## VORLIEGENDER TEXT
Varanasi, das ist das richtige Indien! Du wirst es lieben oder du wirst es hassen:
Es ist heiß, laut, chaotisch, bunt und vollgestopft mit den unterschiedlichsten Gestalten.
So schwärmt eine vielgereiste Freundin mit entrücktem Blick von Varanasi, der heiligsten Stadt der Hindus in Nordindien. Und wenn dort jährlich mehr als 2.500 Hindus extra hin pilgern, lege ich natürlich auf meiner Reise von Agra nach Nepal mit meiner Freundin einen Zwischenstopp ein.
Ankunft in Varanasi:
„Eine beliebter Trick der Rikscha-Fahrer ist es, zu behaupten das Hotel wäre mittlerweile geschlossen oder abgebrannt“
Dann werden die leichtgläubigen Touristen in eine teurere Unterkunft gefahren und zahlen die Provision für den Rikscha-Fahrer noch mit, so warnt der Reiseführer.
Natürlich glauben wir dem Rikscha-Fahrer kein Wort, als er uns erzählt, dass unser Hostel in der Fußgänger Zone liegt und uns stattdessen in ein anderes Hotel bringen möchte. Wir sind zwar müde nach einer Nachtzugfahrt zwischen Pilgerfüßen und Kakerlaken von Agra nach Varanasi, aber darauf fallen nicht rein! Wir bestehen darauf, so nah wie möglich an das Hotel unser Wahl gebracht zu werden.

## ÜBUNGSAUFGABEN
**A)** Stimmen diese Aussagen mit dem Reisebericht über Varanasi überein? Antworte jeweils mit Ja oder Nein und zitiere die entscheidenden Worte aus dem Reisebericht.
(i) Die Reise führt von Agra nach Nepal.
(ii) Die Fahrt nach Varanasi erfolgt mit dem Bus.
(iii) Die Reisenden glauben dem Rikscha-Fahrer, was er über ihr Hostel sagt.
**B)** Schreibe den Reisebericht über Varanasi nach seinem letzten Satz weiter.

## ANGEZEIGTE INFORMATIONEN

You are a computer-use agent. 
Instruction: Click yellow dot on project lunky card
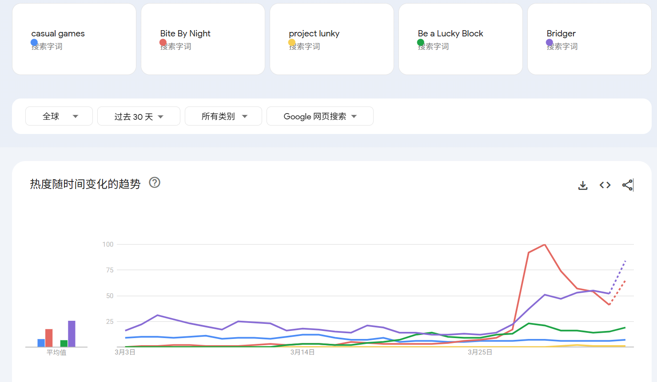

## LÖSUNGEN
**A)**
(i) Ja: „auf meiner Reise von Agra nach Nepal“
(ii) Nein: „nach einer Nachtzugfahrt zwischen Pilgerfüßen und Kakerlaken von Agra nach Varanasi“
(iii) Nein: „Natürlich glauben wir dem Rikscha-Fahrer kein Wort“

**B)**
Unser Rikscha-Fahrer hat nicht gelogen, nach kurzer Fahrt erreichen wir einen Platz, hinter dem die Altstadt mit ihren Gewirr aus engen Gassen beginnt. Kein Durchkommen ist hier mit der Rikscha. Das letzte Stück bringt er uns zu Fuß zu unserem Hostel, das wir niemals allein gefunden hätten. Sie werden nie erwähnt in den Reiseführern, aber es gibt sie: Die netten, vertrauenswürdigen Rischa-Fahrer.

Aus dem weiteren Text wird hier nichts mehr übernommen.